Below are some records; quote exactly the lines from the one that contains "Click the bottom-right US blade plug adapter" through the one that contains "Task: Click the AI Generated label", inclusive, and no others.

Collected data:
★ ★ ★ ★

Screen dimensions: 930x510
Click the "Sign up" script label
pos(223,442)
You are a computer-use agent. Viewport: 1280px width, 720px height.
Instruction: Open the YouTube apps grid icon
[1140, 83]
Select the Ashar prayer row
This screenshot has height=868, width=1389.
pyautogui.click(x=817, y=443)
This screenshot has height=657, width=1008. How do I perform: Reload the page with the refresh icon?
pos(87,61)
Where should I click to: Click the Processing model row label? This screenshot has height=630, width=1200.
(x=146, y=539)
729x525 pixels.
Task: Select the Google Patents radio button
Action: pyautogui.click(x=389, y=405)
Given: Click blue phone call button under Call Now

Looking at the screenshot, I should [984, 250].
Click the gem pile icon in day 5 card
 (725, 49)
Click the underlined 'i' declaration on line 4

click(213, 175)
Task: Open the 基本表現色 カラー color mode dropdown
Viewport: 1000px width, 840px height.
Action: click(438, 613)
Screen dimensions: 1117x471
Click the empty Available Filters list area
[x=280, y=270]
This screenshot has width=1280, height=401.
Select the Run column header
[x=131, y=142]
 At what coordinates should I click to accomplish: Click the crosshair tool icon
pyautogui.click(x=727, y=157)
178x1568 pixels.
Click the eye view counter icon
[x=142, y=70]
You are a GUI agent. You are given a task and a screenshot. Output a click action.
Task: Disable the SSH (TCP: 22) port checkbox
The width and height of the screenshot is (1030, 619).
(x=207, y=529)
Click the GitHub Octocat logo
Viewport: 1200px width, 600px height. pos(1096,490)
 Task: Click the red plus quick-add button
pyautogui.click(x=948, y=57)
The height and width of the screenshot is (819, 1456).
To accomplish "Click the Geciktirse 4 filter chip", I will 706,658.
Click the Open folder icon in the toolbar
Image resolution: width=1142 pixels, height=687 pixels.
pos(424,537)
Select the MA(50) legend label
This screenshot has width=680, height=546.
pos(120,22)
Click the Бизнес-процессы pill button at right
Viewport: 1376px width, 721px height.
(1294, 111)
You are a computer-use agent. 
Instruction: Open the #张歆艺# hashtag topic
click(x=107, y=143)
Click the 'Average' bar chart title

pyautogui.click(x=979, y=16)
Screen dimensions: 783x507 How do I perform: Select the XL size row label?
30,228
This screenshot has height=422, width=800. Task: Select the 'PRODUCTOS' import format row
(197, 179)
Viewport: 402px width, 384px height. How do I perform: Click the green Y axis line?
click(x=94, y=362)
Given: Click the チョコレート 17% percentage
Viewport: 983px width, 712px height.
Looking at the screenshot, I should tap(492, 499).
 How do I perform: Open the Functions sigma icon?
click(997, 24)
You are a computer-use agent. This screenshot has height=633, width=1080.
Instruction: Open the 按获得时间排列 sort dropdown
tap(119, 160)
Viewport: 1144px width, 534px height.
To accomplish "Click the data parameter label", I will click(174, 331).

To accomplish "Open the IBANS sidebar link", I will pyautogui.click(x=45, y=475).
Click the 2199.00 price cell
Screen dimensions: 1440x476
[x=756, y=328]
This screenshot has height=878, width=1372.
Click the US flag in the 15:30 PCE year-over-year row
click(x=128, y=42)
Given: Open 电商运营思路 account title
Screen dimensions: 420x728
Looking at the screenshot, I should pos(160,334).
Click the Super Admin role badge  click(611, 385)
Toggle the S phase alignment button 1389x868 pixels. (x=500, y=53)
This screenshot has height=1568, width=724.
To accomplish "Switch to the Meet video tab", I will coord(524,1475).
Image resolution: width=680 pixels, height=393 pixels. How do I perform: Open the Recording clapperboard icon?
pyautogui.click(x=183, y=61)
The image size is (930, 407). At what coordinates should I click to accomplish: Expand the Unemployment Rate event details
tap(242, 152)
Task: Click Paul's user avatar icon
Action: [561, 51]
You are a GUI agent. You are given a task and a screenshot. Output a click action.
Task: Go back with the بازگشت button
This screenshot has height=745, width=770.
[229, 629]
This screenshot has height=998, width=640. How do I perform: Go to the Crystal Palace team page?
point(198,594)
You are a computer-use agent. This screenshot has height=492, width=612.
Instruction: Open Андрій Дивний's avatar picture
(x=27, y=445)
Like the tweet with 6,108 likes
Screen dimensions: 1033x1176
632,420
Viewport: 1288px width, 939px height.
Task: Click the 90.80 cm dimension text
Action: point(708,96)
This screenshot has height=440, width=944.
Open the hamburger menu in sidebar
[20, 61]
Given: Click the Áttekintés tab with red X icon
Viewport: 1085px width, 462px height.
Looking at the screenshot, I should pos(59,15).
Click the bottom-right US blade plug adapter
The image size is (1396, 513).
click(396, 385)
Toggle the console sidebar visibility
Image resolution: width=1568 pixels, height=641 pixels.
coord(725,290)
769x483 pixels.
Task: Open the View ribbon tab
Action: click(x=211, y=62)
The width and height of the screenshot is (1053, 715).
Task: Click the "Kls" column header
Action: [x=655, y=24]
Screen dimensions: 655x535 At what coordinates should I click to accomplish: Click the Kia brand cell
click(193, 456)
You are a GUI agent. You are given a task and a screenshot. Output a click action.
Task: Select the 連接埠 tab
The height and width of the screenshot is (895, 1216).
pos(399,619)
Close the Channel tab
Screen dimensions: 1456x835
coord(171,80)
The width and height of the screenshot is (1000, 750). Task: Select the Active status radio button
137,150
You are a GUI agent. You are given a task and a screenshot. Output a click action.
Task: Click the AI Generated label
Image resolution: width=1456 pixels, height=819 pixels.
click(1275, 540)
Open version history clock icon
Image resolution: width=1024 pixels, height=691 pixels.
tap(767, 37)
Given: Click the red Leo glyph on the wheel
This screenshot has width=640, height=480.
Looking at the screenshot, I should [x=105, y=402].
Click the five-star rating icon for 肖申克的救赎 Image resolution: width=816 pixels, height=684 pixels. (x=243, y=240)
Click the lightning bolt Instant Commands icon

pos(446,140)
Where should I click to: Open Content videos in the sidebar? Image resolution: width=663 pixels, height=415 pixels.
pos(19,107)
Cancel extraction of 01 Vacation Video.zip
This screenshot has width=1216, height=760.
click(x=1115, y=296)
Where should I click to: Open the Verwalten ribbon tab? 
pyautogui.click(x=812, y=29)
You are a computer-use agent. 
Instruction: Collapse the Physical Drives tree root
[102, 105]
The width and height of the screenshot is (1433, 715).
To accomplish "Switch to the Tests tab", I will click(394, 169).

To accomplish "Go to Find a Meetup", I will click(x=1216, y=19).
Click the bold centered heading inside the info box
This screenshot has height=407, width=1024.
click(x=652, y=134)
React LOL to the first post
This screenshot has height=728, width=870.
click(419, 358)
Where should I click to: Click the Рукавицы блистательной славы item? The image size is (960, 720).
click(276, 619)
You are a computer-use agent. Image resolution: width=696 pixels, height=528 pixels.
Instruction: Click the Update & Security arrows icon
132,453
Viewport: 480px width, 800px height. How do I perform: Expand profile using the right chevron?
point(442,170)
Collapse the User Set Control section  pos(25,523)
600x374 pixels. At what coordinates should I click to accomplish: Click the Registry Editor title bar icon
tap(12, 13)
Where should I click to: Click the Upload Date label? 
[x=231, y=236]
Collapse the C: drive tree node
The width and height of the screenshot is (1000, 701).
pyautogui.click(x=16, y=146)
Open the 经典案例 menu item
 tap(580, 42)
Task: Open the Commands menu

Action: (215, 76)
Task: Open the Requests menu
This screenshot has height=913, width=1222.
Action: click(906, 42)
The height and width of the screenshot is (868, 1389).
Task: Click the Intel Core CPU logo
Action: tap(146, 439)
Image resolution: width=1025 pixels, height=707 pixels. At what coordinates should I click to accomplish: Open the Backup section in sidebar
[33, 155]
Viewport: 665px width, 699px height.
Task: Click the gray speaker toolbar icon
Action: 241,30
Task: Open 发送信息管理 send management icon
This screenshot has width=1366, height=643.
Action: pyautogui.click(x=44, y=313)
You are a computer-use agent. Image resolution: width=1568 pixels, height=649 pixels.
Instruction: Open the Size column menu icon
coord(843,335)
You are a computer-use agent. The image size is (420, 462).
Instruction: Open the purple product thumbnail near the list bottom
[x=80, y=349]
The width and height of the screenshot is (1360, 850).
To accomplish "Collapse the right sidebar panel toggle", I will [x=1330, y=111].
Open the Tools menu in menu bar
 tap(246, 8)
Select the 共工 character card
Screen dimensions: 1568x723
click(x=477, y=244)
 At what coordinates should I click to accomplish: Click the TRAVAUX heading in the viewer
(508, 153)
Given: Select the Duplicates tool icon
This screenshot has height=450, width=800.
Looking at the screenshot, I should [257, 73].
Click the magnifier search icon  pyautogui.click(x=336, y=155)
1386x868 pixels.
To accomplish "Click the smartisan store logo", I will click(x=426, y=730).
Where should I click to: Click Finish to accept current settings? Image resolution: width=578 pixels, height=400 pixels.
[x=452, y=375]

★ ★ ★ ★

Task response:
Click the bottom-right US blade plug adapter
The image size is (1396, 513).
click(396, 385)
Toggle the console sidebar visibility
Image resolution: width=1568 pixels, height=641 pixels.
coord(725,290)
769x483 pixels.
Task: Open the View ribbon tab
Action: click(x=211, y=62)
The width and height of the screenshot is (1053, 715).
Task: Click the "Kls" column header
Action: [x=655, y=24]
Screen dimensions: 655x535 At what coordinates should I click to accomplish: Click the Kia brand cell
click(193, 456)
You are a GUI agent. You are given a task and a screenshot. Output a click action.
Task: Select the 連接埠 tab
The height and width of the screenshot is (895, 1216).
pos(399,619)
Close the Channel tab
Screen dimensions: 1456x835
coord(171,80)
The width and height of the screenshot is (1000, 750). Task: Select the Active status radio button
137,150
You are a GUI agent. You are given a task and a screenshot. Output a click action.
Task: Click the AI Generated label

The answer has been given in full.